Jackson Kasi

Posted on Apr 3

Building a Cross-Relational Search Engine in Drizzle ORM (No Hardcoded WHERE Clauses)

#typescript #database #architecture #opensource

(This is Part 4 of my series on building scalable infrastructure. If you missed them, check out Part 1: Bridging Drizzle & TanStack, Part 2: The Engine-Adapter Pattern, and Part 3: The Dynamic Query Compiler).

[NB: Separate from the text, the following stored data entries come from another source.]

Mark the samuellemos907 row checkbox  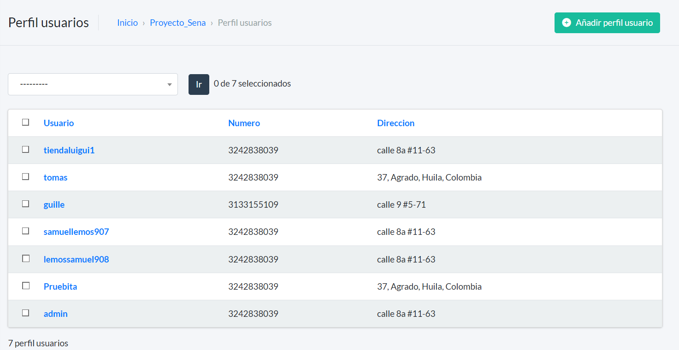[26, 231]
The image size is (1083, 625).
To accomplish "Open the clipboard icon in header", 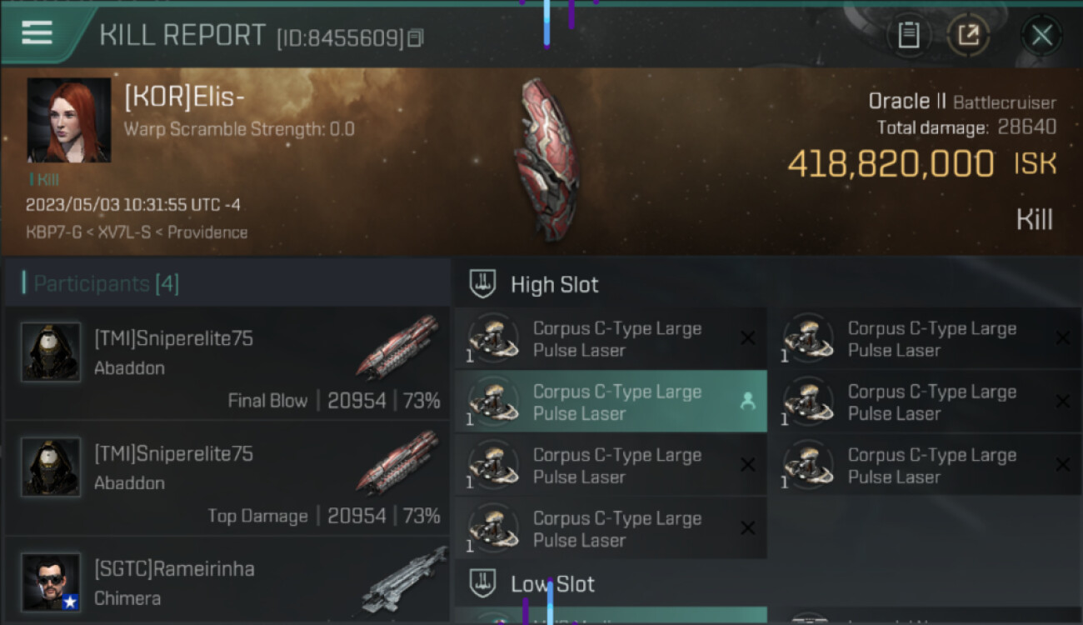I will (x=908, y=35).
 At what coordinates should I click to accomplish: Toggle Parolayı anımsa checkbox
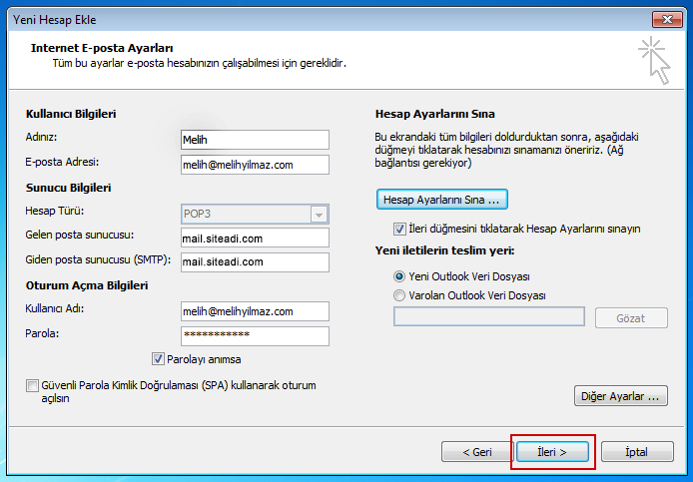tap(159, 359)
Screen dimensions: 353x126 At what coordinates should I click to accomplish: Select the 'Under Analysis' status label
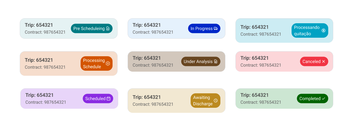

📖 The Librarian, The Boxes, and The Database

Imagine you walk into a massive library. You ask the librarian: "Can you give me a list of authors who have written a book with the word 'Magic' in the title?"

Approach A (The Bad Way):
The librarian walks into the back room, finds every single author who wrote a book with 'Magic', packs up every single book that author has ever written, and drops 50 heavy boxes on your desk. You now have to manually dig through the boxes, throwing away duplicates, just to write down the author's name.

Approach B (The Smart Way):
The librarian walks into the aisle, glances at the shelves, sees at least one 'Magic' book for an author, writes the author's name on a clean sheet of paper, and hands you a single piece of paper.

🛑 The Problem: We Are Dropping Boxes on Desks

If you have ever built an admin dashboard, you know the nightmare of the "Global Search Box".

The PM asks for a single input field that searches a user's name, their email, and the titles of their posts.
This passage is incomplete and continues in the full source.